*Exercise requirements:* Reproduce precisely the lines of the listing below, starting with the line that contains "Screen dimensions: 1152x398" and stopping after the line that contains "Click the Create PDF button"; include nothing else.

*Exercise data:*
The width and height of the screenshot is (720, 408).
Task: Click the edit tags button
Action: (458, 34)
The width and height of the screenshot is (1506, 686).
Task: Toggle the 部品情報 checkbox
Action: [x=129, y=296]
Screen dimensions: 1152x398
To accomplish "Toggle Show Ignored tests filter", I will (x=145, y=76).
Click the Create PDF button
...
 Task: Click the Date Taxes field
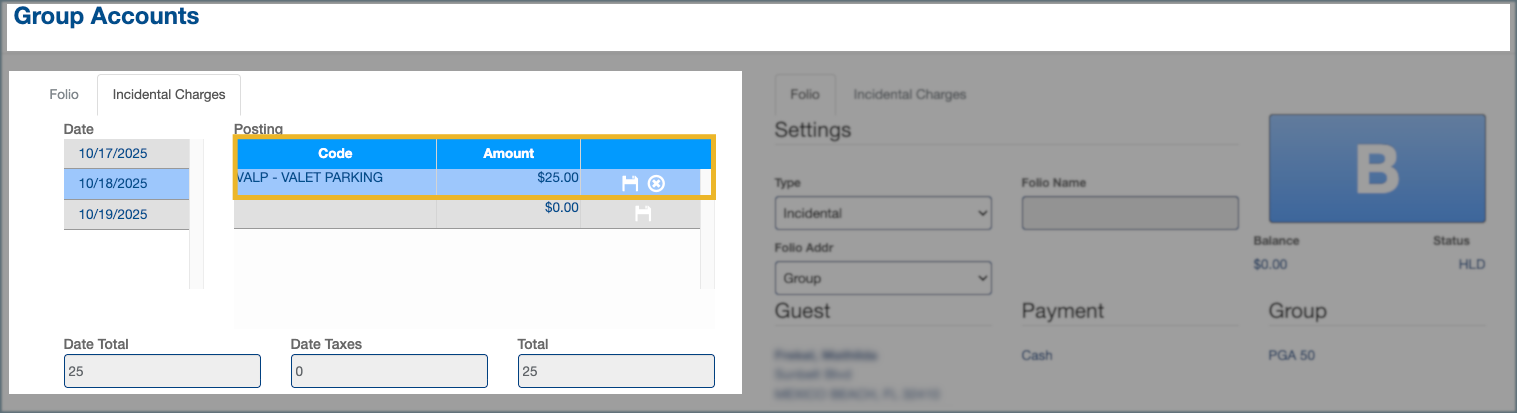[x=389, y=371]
...
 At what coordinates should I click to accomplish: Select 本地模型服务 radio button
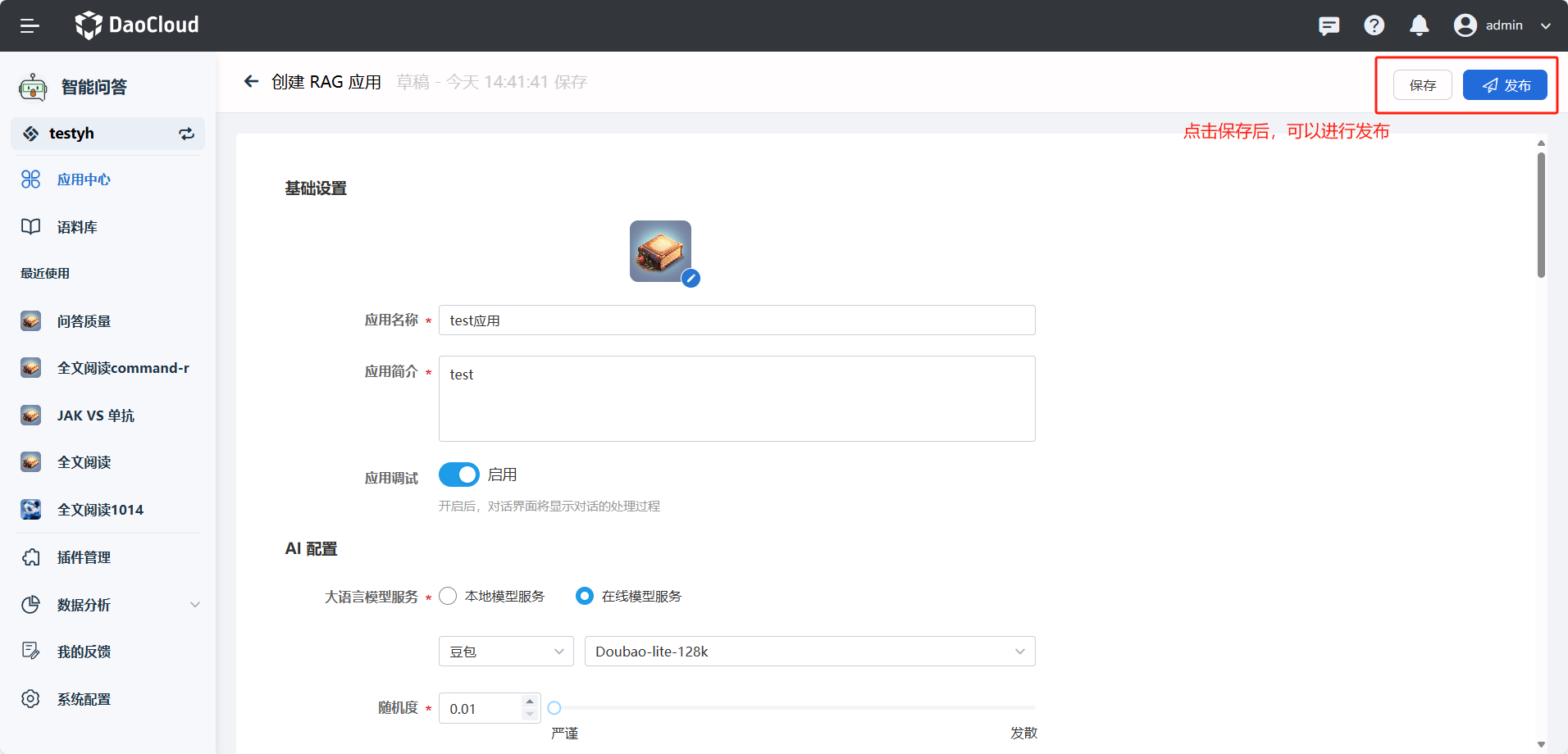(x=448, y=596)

*Exercise answer:*
Screen dimensions: 1152x398
To accomplish "Toggle Show Ignored tests filter", I will (x=145, y=76).
Click the Create PDF button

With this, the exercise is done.